ACTIONS TO TAKE |
[a] In the blog post, which comedy bit is the list a variation on?
[b] According to the blog post, why is a person "alienated from the life of God"?
[c] List every item the blog post says a person might "walk in" in the lines citing 1 Peter 4:3.

EXTRACT TO READ |
____

You Might Be A Gentile…

•09/08/2017 • 2 Comments

For tonight’s blog entry, I give you a variation on the famous Jeff Foxworthy comedy bit called You Might Be a Redneck…. However, where as he intended everything he said in the bit to be funny, nothing I write here is intended to be comical. So, without further ado:

You Might Be A Gentile:

If you sacrifice to devils, you might be a Gentile (1 Corinthians 10:20).

If you are carried away by “dumb idols”, you might be a Gentile (1 Corinthians 12:2).

If you are by nature a sinner, you might be a Gentile (Galatians 2:15).

If you are without Christ, you might be a Gentile (Ephesians 2:11-12).

If you are an alien to the commonwealth of Israel, you might be a Gentile (Ephesians 2:11-12).

If you are a stranger to the covenants of promise, you might be a Gentile (Ephesians 2:11-12).

If you are without hope, you might be a Gentile (Ephesians 2:11-12).

If you walk in the vanity of your mind, you might be a Gentile (Ephesians 4:17-19).

If you have your understanding darkened, you might be a Gentile (Ephesians 4:17-19).

If you are alienated from the life of God through ignorance because of your blindness of heart, you might be a Gentile (Ephesians 4:17-19).

If you are past feeling because you’ve given yourself over to lasciviousness to work all uncleanness with greediness, you might be a Gentile (Ephesians 4:17-19).

If you possess your vessel in the lust of concupiscence you might be a Gentile (1 Thessalonians 4:4-5).

If you don’t know God, you might be a Gentile (1 Thessalonians 4:4-5).

If you walk in lasciviousness, you might be a Gentile (1 Peter 4:3).

If you walk in lusts, you might be a Gentile (1 Peter 4:3).

If you walk in excessive wine, you might be a Gentile (1 Peter 4:3).

If you walk in revellings, you might be a Gentile (1 Peter 4:3).

If you walk in banquetings, you might be a Gentile (1 Peter 4:3).

If you walk in abominable idolatries, you might be a Gentile (1 Peter 4:3).

And, finally…

If you rule over and exercise lordship, dominion, and authority over and/or upon others and are considered their benefactor for doing so, you might be a Gentile (Matthew 20:25, Mark 10:14, Luke 22:5).

____

Listing from a pointing dataset |
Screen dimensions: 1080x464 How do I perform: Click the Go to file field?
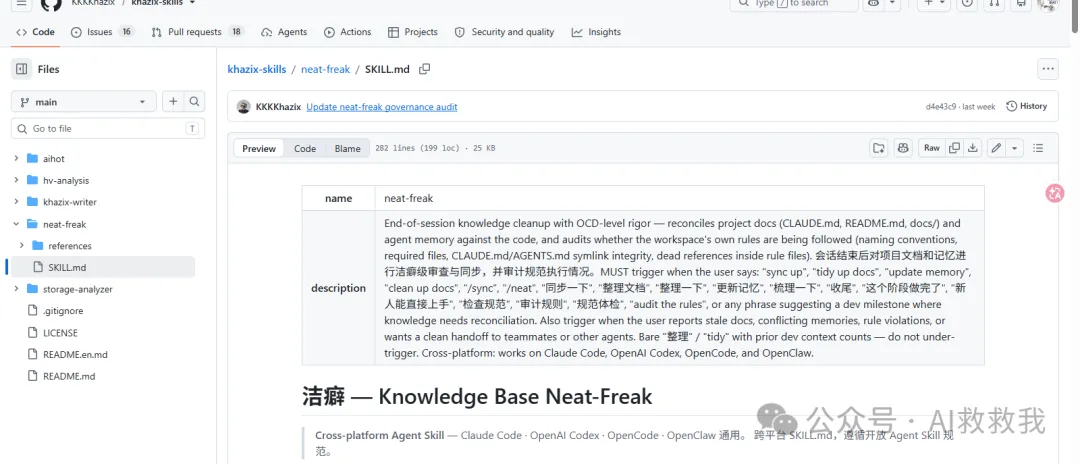click(106, 129)
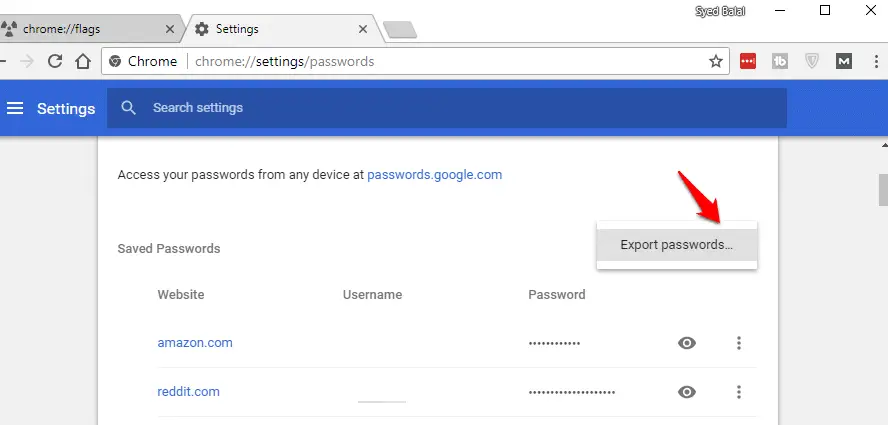This screenshot has height=425, width=888.
Task: Show the amazon.com password
Action: tap(687, 343)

____

RESPONSES IN ORDER |
[a] Jeff Foxworthy's "You Might Be a Redneck…"

[b] It happens through ignorance, and that ignorance comes from blindness of heart.

[c] lasciviousness, lusts, excessive wine, revellings, banquetings, abominable idolatries